Is there a hard limit on how long Azure role startup can take? - windows

Suppose I include a rather long-running startup task into my Azure role - running something like up to several minutes. What happens if the startup task runs "too long".
I'm currently testing on Compute Emulator and observe the following.
I have a 450 megabytes .zip file together with Info-Zip unzip. The startup task unzips the archive. Deployment starts and I look into Task Manager. Numerous service processes start, then unzip.exe is run. After about two minutes all those processes stop and then start anew and unzip.exe starts again.
So it looks like a deployment is allowed to run for about two minutes, then is forcefully reset and started again.
Is this the expected behavior? Does it persist on real cloud? Are there any hard limits on how long a role startup can take? How do I address this situation except moving the unpacking into RoleEntryPoint.OnStart()?

I had the same question, so tried an experiment. I ran a Startup Task - taskType="simple" so that it would block the Roles from beginning to execute - and let it run for 50 hours. The Fabric Controller did not complain and the portal did not show any error. It finished its long "do nothing" loop after the 50 hours was up, then this Startup Task exited, and my Web Role started up fine.
So my emperical test says Startup Tasks can take a long time! At least 50 hours.

This should inform the load balancer that your process is still busy:

I have run startup tasks that run for a pretty long time (think 20-30 mins) and the role is simply in a 'Busy' state. I don't think there is a hard limit for how long the role will stay in that state as long as the Startup task is still executing and did not exit with a non-zero return code (in fact, this is a gotcha for most first time startup task creators when they pop a prompt). The FC is technically still running just fine, so there would be no reason to 'recover' the role (i.e. heartbeats are still going).
The dev emulator just notices when the role hasn't started and warns you. If you click the 'keep waiting' option, it will continue to run the Startup task to completion. The cloud does not do this of course (warn you).
Never tried a task that ran super long, so there might be a very long limit. I seem to recall 3 hrs was a magic number in some timeout cases like role recycles, but I have never tried...

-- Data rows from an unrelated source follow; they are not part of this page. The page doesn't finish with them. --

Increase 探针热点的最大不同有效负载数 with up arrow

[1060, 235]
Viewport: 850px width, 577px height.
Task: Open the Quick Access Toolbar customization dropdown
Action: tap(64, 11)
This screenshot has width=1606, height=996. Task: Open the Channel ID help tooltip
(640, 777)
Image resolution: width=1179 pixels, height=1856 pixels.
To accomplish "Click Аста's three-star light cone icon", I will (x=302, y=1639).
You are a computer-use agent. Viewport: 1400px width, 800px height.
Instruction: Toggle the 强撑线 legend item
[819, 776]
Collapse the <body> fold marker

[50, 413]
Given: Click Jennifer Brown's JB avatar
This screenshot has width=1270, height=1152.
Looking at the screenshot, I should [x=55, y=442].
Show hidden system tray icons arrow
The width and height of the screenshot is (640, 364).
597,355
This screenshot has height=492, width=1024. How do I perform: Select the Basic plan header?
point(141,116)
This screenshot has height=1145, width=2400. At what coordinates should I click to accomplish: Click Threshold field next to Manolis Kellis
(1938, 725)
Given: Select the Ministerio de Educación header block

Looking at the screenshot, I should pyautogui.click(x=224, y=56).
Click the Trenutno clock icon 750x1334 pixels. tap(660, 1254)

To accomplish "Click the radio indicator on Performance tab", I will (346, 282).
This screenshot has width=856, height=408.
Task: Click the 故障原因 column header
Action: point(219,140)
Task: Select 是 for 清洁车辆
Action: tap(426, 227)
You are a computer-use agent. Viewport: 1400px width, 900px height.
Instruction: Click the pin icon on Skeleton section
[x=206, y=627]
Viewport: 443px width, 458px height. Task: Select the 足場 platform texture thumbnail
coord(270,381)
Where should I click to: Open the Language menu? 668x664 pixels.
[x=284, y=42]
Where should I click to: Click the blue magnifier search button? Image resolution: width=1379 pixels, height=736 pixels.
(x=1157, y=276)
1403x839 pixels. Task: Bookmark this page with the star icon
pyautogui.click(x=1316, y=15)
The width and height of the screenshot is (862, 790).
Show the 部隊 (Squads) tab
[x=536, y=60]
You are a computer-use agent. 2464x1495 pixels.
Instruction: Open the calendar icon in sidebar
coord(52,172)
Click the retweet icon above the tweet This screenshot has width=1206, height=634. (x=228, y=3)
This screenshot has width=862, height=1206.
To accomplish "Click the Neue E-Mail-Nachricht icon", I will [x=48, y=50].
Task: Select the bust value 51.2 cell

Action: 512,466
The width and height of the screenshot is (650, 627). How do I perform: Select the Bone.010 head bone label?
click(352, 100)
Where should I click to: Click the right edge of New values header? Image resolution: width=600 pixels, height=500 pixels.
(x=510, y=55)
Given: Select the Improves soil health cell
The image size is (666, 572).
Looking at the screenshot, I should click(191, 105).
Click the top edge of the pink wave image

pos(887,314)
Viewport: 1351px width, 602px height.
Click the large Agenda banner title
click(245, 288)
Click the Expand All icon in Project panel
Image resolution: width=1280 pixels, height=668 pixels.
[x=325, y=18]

There are some heartbeats that the Azure Fabric Agent will do against the role. If these are not acknowledged (say a long-running blocking process), this could cause the role to be flagged as unavailable.
You might try putting your startup process into a background thread that runs independently. This should help you keep the role from being recycled while the process is starting up. Just keep in mind you may need to make some adjustments if you get requests before the role fully starts up. There's also a way (that I can't seem to recall ATM) to flag the role and take it out of the load balancer temporarially while your process completes.